Unless government procedures get simplified and sharply reduced in number, there is no way that enough jobs will get created to look after the futures of the 11-13 million young people who enter the job market each year. Modi himself assured the public that he would ensure “Minimum Government” once in office, a vow yet to be kept. From the very day he took charge as Prime Minister on May 26,2014, the decision by Modi to retain Manmohan Singh-era favourites in his official team and Vajpayee holdovers in his ministerial ranks created a twin handicap for him as well as the BJP that is becoming apparent enough to those around the Prime Minister. These worthies “see no problem, hear no problem and speak no problem”, which is why they facilitated even such measures as removal of 86% of the country’s currency without ensuring that the liquidity on which the economy depends was preserved. In the 2019 Lower House poll, the way Prime Minister Modi is handling the economy will be crucial in determining the vote. A large number of those who voted for BJP in 2014 did so because of their expectation that Modi will ensure administrative reforms designed to clean up and speed up governance in the country. Clearly the Prime Minister is scheduling such reforms only in a second term and not during his first five years in office.

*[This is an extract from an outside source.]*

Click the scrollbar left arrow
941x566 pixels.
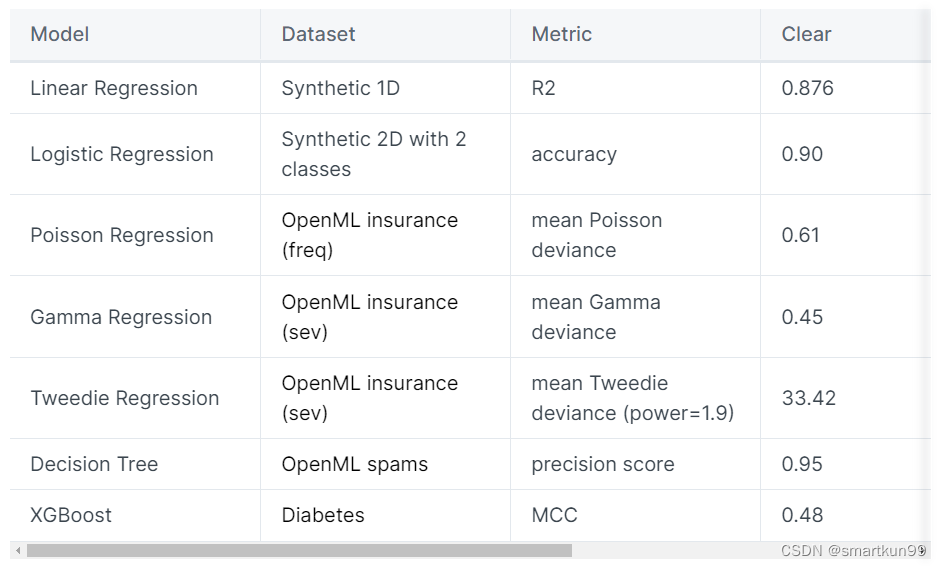coord(18,550)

The danger is that there is a rising chance that Modi will follow the example of Atal Behari Vajpayee. In the months before the 2004 Lok Sabha election, the effective head of the government (Brajesh Mishra,the Principal Secretary to the Prime Minister) was spending most of his time working out policies and deciding which people to reward and whom to punish once the BJP won the polls. As it happened, Vajpayee lost and the Congress Party came to power for two terms. Only Modi can defeat Modi, by making mistakes in policies and personnel. And judging by the mood across the country, this seems to be taking place. As a consequence, Congress President Rahul Gandhi ( who is showing himself to be far more competent than his mother and predecessor, Sonia Gandhi) is looking for a repeat of 2004. The aim is to ensure that the BJP tally falls below 200, a level which would make it difficult for the party to gather enough support to form another government with Modi remaining the Prime Minister. In recent months, Rahul Gandhi has emerged as an aggressive and effective campaigner, seeking to “do a Modi” on Modi by painting the Prime Minister as being less than honest. In coming months, it is expected that the charges against the BJP will rise in volume and number. Rahul Gandhi is on attack mode, and as military strategists know that is often the most effective way to get the better of an opponent who is forced to go reactive and defensive in the face of daily verbal thrusts.